15.1 If you request our service, you hereby permit us to audit (or check) your website and/ or any other platforms through which you carry out your services. We will conduct this audit including auditing of your computer systems, software, hardware, data, and any other material that is necessary for the provision of our services before we embark on the provision of the services.

15.2 If during the audit, we discover any issue that needs to be resolved before we can provide our services, we will notify you in written form. If this may lead to a change in agreement we will notify you in a written form of an estimate of additional fees that may be required or adjustment in fees and scope of our services.

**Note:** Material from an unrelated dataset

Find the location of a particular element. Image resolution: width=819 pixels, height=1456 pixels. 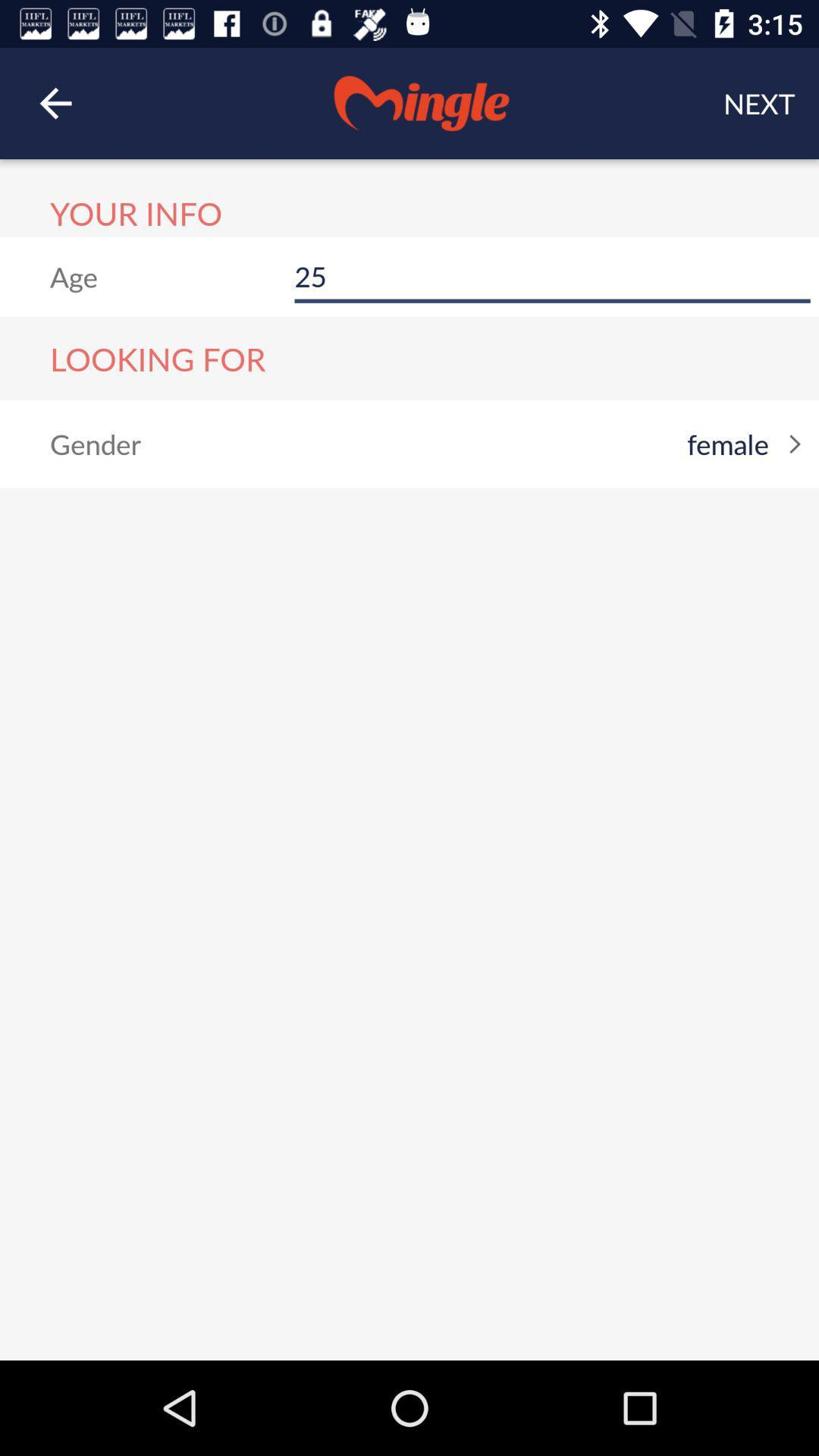

next item is located at coordinates (759, 102).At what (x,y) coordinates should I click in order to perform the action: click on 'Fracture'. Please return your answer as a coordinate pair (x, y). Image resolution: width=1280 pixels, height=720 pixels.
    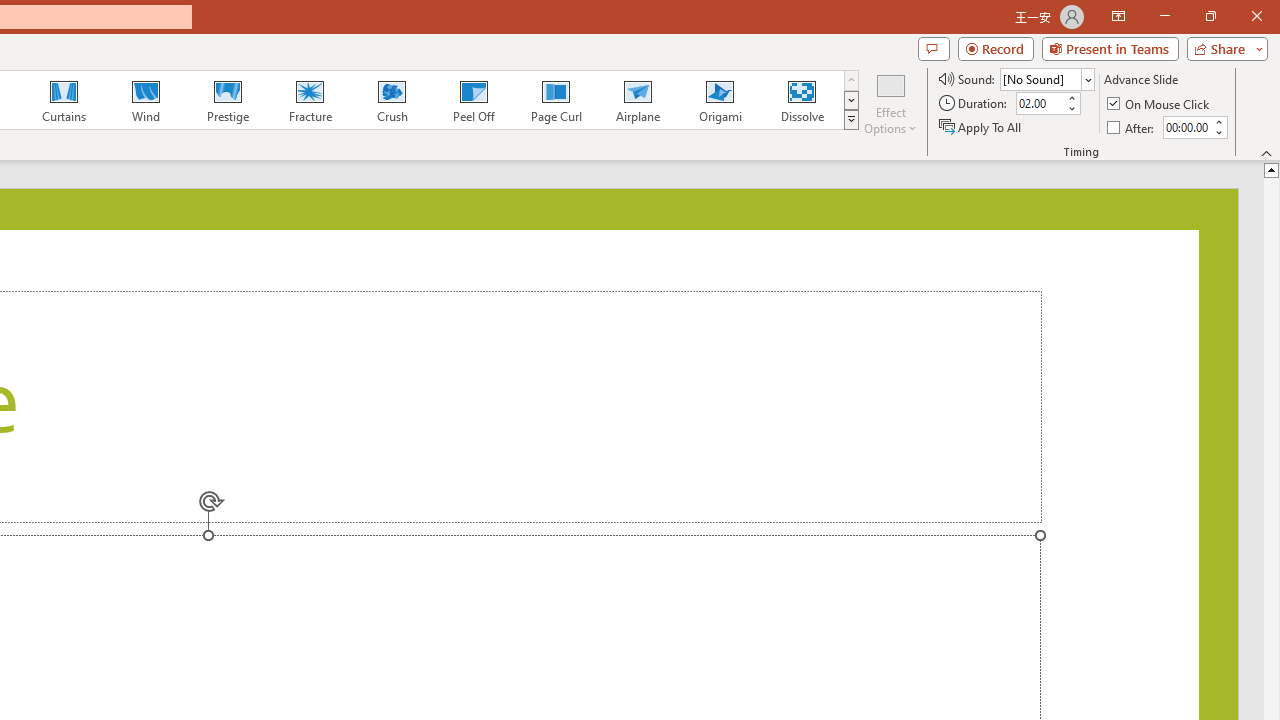
    Looking at the image, I should click on (308, 100).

15.3 After the written notice of adjustment in fees, we can proceed to negotiate and reach a new agreement. However, if we fail to reach a new agreement, any of the parties are free to terminate this agreement by issuing a written notice of termination.

 

16.0 DURATION OF SERVICE

16.1 The service period is from the Start Date and runs till the end of the provision of the services.

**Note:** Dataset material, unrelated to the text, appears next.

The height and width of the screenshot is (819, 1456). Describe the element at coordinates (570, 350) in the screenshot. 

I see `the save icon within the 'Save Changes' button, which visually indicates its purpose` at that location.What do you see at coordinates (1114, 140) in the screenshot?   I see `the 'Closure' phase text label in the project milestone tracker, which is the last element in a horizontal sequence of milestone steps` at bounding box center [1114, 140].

16.2 The start day could be the date agreed in written form by both parties to start the services, or 5 business days after the completion of the tracking set up, or the date of amendment of the Work Order after the audit. In the case of more than one of these possible dates being feasible, the latest day shall be taken as the Start Date. 16.3 Services are provided on a monthly basis irrespective of the payment plan. 16.4 Provision of services may be delayed even after the Start Date if any payment, Client Material, log in details, and password to be provided by you have not been fully provided. 16.5 At the expiration of the service period, either party can suspend or end the agreement. 16.6 In a situation where no party suspends or ends the agreement, the services are automatically renewed for another service period under the same service terms.